Text provided
Whatever Happened To Mr. Wizard?

Don Herbert, born in 1917, was best known for his science-related shows. Referred to as "Mr. Wizard" due to his television projects "Watch Mr. Wizard" and "Mr. Wizard's World," Herbert was known for teaching children about science and technology in a creative way that appealed to them. Following World War II, Herbert dabbled in acting and wrote for radio shows before starting "Watch Mr. Wizard." Because of his pioneering approach to topics usually viewed as stuffy and dull, he was revered by many.

One such fan included Bill Nye. In a obituary piece for the Los Angeles Times following Herbert's death, Nye stated, "If any of you reading now have been surprised and happy to learn a few things about science watching "Bill Nye the Science Guy," keep in mind, it all started with Don Herbert." As mentioned, Herbert had two shows. The first, "Watch Mr. Wizard," premiered in 1952 and ran until 1965. In 1954, the show won a Peabody Award, which is specifically given to outstanding media in categories like entertainment and public service programming.

Don Herbert walked the line between being informative yet entertaining

After "Watch Mr. Wizard" was canceled in 1965 and briefly but unsuccessfully revived in the early 1970s, Don Herbert made occasional appearances on science-themed programs. Almost 20 years after "Watch Mr. Wizard" was canceled, Nickelodeon commissioned a revival of sorts in 1983, this time called "Mr. Wizard's World." This second incarnation of the show ran from 1983 to 1989. Many believed Herbert's shows were popular thanks to his ability to bridge the gap between presenting a science class and entertaining children.

He also understood how to present himself. Via Smithsonian Magazine, television veteran Steve Spangler once revealed that he called Herbert for advice after landing a gig hosting a children's show. In response, Herbert told Spangler to stay away from the lab coats. Per Spangler, "He [Herbert] said, 'You need to make science accessible to the masses. A lab coat can put people off — kids don't like that. That's why (my set) wasn't called my lab, it was called my garage, and we used household materials, not lab gear.'"

He never had any actual educational background in science

Don Herbert never forgot that he was teaching things to children. One of his former colleague's, Steve Jacobs, told CBS News that Herbert always reached for regular household items over scientific equipment to conduct his experiments. Alongside the fact this encouraged children to carry out investigations themselves, this choice perhaps also stemmed from the fact Herbert had only a small background in science thanks to his college education. He was thought to have taught himself most things, though his past experience as an actor presumably helped him with presenting the show.

Once "Mr. Wizard's World" ended, Herbert essentially retired from television, though he did release DVDs of his original shows so they could be viewed by a wider audience. He died in 2007 in Bell Canyon at the age of 89. Before his death, Herbert had been diagnosed with bone cancer. In his Los Angeles Times piece, Bill Nye mentioned how Herbert's pioneering method of "show, then tell" allowed those watching to gain a better understanding of what Herbert was doing.

Work order
Reproduce, word for word, the passage of the text on Mr. Wizard that runs from "Whatever Happened To" up to and including "revered by many.".

Excerpted data
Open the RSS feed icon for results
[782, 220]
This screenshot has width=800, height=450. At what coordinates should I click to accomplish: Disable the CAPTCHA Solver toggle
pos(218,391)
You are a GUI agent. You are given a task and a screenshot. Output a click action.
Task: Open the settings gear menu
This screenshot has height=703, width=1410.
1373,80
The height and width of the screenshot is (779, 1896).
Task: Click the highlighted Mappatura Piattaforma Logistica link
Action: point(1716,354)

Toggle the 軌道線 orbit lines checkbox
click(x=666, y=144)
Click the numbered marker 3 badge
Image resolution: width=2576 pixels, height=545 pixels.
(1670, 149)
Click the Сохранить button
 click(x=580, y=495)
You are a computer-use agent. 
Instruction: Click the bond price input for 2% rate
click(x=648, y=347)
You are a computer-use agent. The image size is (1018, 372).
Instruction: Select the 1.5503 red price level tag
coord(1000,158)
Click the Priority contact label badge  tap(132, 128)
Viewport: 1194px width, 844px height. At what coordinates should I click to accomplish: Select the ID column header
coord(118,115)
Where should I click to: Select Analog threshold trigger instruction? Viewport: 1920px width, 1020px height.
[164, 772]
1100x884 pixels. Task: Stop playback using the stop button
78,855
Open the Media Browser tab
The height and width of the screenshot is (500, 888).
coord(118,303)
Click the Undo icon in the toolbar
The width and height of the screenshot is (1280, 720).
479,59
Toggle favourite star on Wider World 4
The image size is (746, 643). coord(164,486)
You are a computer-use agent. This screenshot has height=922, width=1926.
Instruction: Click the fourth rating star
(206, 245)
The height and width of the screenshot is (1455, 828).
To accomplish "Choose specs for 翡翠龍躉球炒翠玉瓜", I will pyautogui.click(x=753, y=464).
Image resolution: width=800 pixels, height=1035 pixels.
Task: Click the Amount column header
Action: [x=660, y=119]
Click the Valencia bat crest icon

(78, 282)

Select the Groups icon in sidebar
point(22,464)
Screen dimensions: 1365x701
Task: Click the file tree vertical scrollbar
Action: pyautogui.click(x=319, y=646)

Output for this exercise
Whatever Happened To Mr. Wizard?

Don Herbert, born in 1917, was best known for his science-related shows. Referred to as "Mr. Wizard" due to his television projects "Watch Mr. Wizard" and "Mr. Wizard's World," Herbert was known for teaching children about science and technology in a creative way that appealed to them. Following World War II, Herbert dabbled in acting and wrote for radio shows before starting "Watch Mr. Wizard." Because of his pioneering approach to topics usually viewed as stuffy and dull, he was revered by many.